À propos
As a Network Engineer on the Cluster Architecture Team, you will work closely with the vendors, internal networking teams and industry peers to develop best-in-class interconnect architecture of the current and future generations of the Cerebras AI clusters. You will be responsible for developing proof-of-concept of new network designs and features enabling resilient and reliable network for AI workloads. The role will require cross-functional collaboration and interaction with diverse hardware components (e.g., network devices and the Wafer-Scale Engine) as well as software at several layers of the stack, from host-side networking to cluster-level coordination.
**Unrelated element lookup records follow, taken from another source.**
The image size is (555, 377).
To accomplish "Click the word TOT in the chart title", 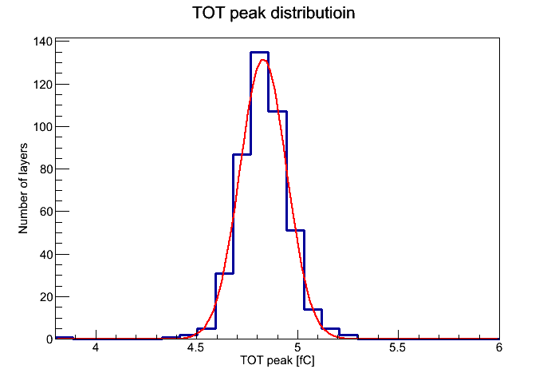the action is click(x=208, y=13).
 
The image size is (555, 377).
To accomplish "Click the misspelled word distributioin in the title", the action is click(x=313, y=13).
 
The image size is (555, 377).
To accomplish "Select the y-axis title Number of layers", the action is click(x=23, y=188).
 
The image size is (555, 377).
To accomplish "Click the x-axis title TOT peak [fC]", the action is click(x=278, y=361).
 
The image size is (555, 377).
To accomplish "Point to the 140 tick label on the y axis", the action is click(x=43, y=42).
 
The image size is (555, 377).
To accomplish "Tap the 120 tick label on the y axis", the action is click(x=43, y=85).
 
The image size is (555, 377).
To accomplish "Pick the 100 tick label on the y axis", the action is click(x=43, y=127).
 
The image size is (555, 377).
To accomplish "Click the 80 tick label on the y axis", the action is click(x=46, y=169).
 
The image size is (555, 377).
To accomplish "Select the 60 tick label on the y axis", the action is click(x=46, y=212).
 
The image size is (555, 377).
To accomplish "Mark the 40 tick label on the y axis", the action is click(x=46, y=254).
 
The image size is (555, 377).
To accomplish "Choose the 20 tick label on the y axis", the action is click(x=46, y=297).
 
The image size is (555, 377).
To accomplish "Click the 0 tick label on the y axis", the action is click(x=49, y=339).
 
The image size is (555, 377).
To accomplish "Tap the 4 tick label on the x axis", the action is click(x=96, y=347).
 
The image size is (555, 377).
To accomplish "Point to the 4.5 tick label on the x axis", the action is click(x=196, y=347).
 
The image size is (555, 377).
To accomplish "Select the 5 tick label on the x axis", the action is click(x=297, y=347).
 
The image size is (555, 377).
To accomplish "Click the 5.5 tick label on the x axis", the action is click(x=398, y=347).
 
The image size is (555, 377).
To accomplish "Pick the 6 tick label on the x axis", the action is click(x=498, y=347).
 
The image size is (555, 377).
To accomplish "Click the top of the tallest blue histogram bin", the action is click(x=259, y=53).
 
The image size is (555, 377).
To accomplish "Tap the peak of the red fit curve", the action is click(x=262, y=60).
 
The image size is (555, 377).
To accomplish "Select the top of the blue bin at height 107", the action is click(x=278, y=112).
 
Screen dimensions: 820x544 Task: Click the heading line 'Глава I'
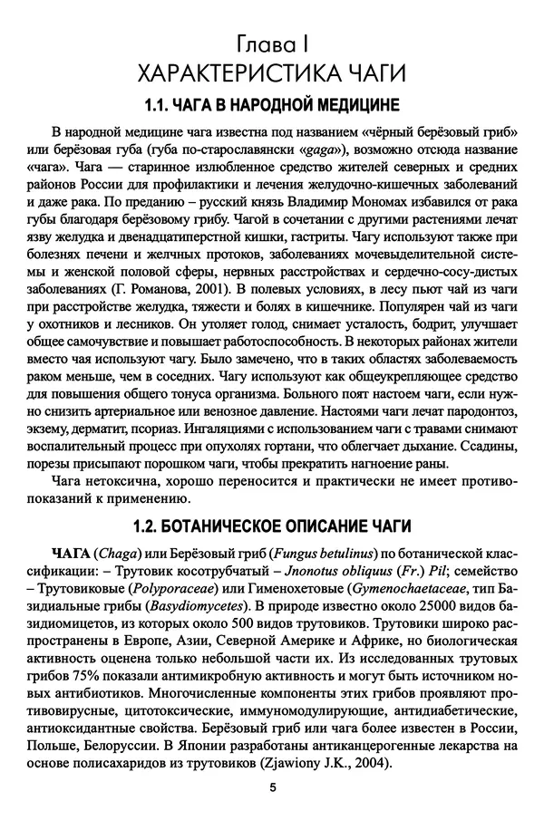271,42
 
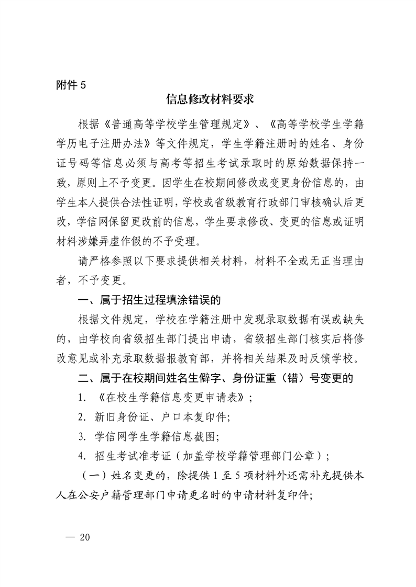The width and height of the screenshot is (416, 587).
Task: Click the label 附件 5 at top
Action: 70,85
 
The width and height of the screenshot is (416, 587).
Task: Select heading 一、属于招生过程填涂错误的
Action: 148,300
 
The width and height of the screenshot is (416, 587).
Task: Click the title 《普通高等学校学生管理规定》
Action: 176,126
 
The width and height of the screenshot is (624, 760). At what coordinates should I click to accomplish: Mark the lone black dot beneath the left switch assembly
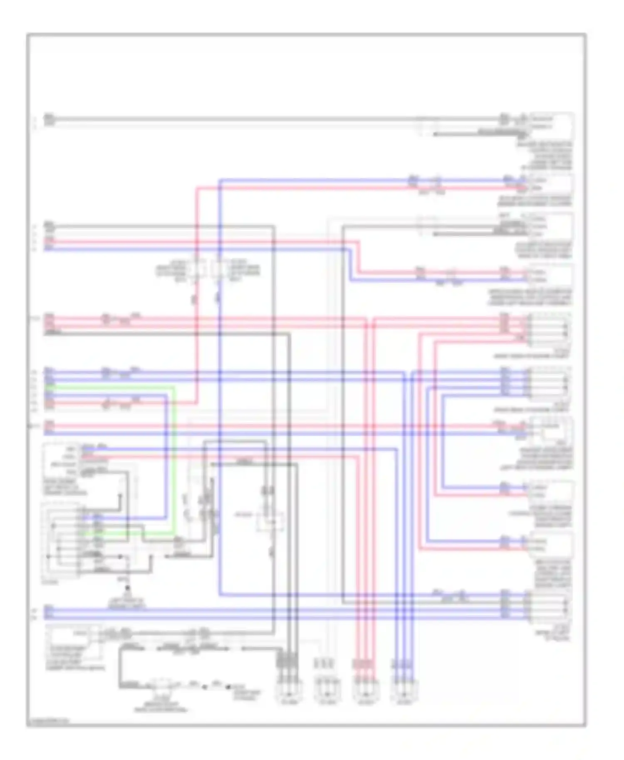[127, 588]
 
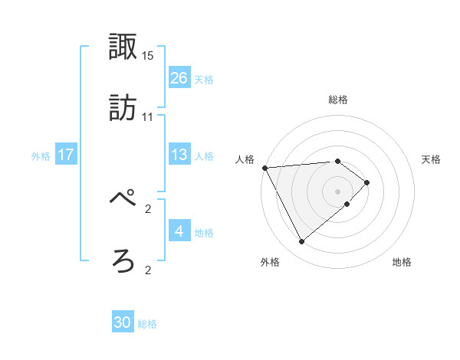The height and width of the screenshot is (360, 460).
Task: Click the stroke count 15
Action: coord(148,56)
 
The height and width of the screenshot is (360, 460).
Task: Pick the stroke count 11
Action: coord(148,117)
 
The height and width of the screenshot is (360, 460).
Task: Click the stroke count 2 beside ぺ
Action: coord(148,208)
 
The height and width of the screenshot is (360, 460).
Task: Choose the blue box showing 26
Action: coord(179,77)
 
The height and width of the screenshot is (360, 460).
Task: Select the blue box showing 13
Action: coord(179,155)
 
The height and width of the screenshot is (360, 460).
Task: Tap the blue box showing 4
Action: coord(179,231)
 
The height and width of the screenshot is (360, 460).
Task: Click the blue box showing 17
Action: coord(66,155)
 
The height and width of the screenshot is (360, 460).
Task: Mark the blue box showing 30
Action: coord(123,322)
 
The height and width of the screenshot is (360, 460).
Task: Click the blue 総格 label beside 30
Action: coord(147,324)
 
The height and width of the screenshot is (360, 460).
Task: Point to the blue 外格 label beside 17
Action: coord(41,156)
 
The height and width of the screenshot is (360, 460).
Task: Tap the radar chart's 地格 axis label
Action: coord(402,263)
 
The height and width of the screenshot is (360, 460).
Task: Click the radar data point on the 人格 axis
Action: coord(264,168)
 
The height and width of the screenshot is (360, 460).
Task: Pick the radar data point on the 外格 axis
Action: coord(301,242)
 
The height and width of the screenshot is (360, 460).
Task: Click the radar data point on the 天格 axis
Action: coord(367,182)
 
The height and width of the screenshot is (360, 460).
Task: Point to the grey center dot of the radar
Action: coord(337,191)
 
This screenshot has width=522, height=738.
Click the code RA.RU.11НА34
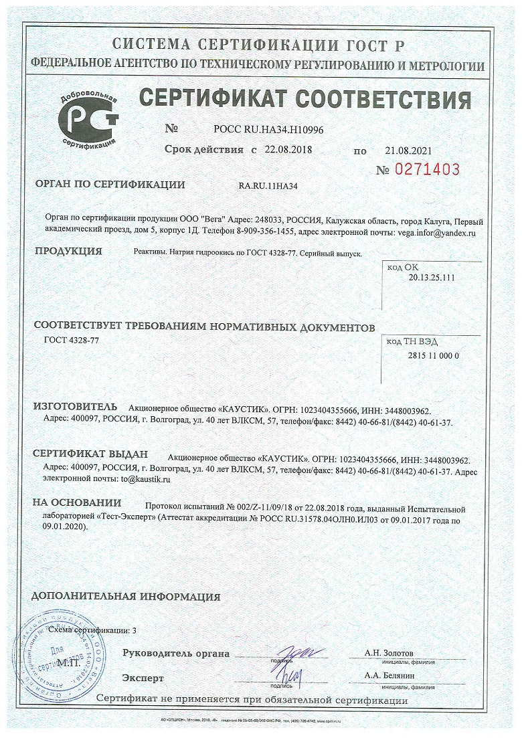click(x=268, y=186)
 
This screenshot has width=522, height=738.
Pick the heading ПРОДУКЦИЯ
click(x=68, y=252)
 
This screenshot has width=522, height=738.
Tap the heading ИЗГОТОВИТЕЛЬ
click(x=75, y=407)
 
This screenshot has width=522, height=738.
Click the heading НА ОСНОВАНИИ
click(x=77, y=502)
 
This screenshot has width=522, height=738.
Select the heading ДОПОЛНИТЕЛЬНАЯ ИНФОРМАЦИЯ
click(x=126, y=596)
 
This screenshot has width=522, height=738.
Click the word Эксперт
click(x=143, y=678)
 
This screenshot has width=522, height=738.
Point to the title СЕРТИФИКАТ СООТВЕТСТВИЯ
click(x=304, y=100)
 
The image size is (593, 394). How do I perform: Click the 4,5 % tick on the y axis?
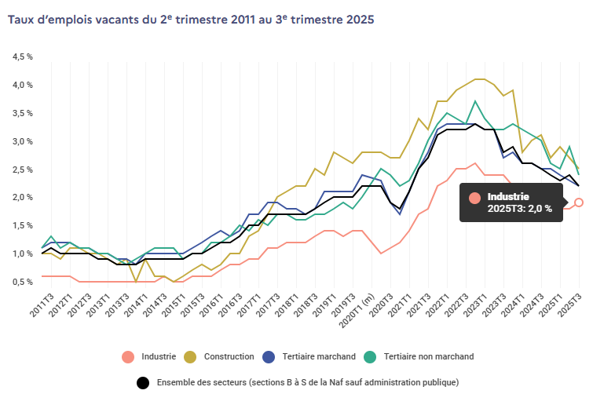pos(22,57)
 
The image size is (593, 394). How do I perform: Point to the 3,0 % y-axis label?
pos(22,141)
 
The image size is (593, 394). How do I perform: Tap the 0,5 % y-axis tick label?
pos(22,282)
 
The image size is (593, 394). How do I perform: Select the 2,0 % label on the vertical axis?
pos(22,198)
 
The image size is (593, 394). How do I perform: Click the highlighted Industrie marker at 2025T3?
pos(579,202)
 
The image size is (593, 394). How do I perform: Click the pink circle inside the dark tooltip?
pos(474,198)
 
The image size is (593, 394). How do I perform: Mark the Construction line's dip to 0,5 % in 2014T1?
pos(136,281)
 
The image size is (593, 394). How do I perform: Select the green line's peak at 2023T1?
pos(474,101)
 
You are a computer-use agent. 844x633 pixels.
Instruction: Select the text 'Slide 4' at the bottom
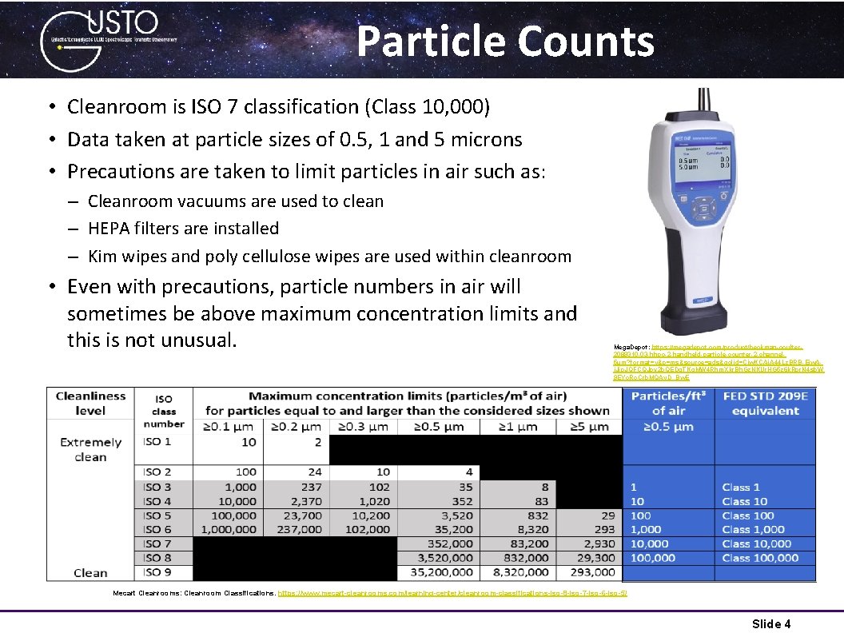pos(771,623)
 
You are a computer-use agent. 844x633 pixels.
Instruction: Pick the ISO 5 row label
pos(157,516)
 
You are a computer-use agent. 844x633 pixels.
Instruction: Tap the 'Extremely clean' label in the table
pos(90,449)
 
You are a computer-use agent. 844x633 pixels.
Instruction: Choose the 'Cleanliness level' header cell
pos(90,403)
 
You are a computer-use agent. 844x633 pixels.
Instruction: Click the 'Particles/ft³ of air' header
pos(670,404)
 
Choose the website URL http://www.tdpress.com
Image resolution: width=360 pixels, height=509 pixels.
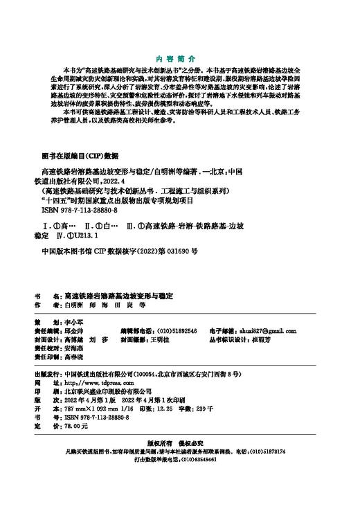click(93, 382)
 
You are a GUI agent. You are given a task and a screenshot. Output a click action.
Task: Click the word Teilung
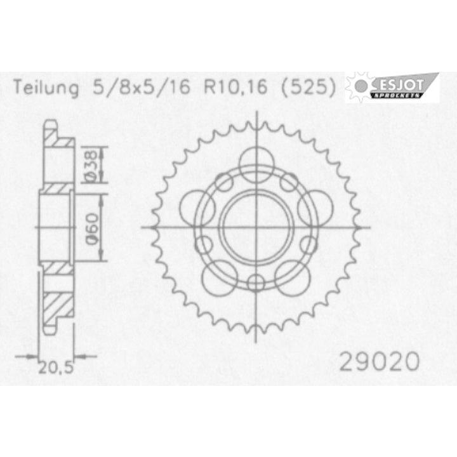(43, 88)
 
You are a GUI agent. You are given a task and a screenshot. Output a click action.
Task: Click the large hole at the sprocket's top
(256, 157)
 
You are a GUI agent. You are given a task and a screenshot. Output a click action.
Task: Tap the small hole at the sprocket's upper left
(223, 183)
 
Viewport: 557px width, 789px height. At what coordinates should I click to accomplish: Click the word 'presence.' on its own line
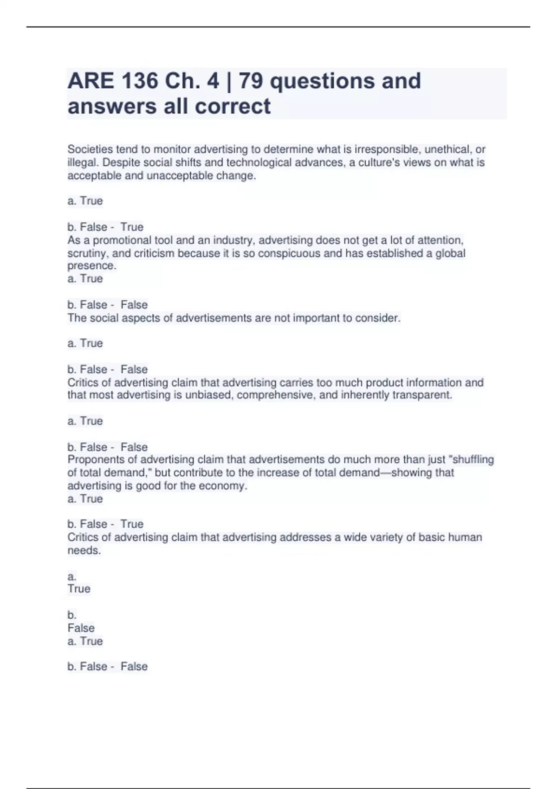pyautogui.click(x=92, y=265)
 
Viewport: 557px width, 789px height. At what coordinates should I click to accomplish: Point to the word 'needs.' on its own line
pyautogui.click(x=84, y=550)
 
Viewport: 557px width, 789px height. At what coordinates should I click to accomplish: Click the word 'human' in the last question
pyautogui.click(x=466, y=537)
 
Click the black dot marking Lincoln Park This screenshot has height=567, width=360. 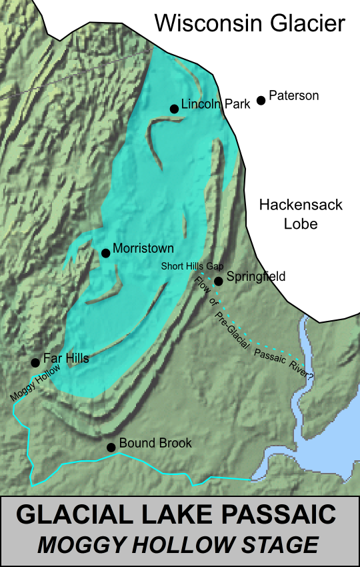(174, 109)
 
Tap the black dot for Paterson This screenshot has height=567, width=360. (261, 100)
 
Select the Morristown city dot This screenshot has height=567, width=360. (105, 253)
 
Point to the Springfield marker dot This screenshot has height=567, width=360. (219, 280)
The role also requires understanding of network monitoring systems and network debugging methodologies.
Responsibilities- Design AI/ML and HPC Clusters with a focus on the network technology.
- Identify and address performance or efficiency bottlenecks, ensuring high resource utilization, low latency, and high throughput communication.
- Stay current on emerging networking technologies: evaluate new hardware, fabrics, and protocols to improve cluster performance, scalability, and cost efficiency.
- Drive technical projects involving multiple teams, various software and hardware components coming together to realize advanced networking technologies.
- Bring effective communication skills.
- Collaborate with vendors and industry peers to drive network hardware and feature roadmap.
- Pre-deployment readiness & port mapping: build/validate rack/row and patch-panel port maps, cabling plans, if required in rare cases.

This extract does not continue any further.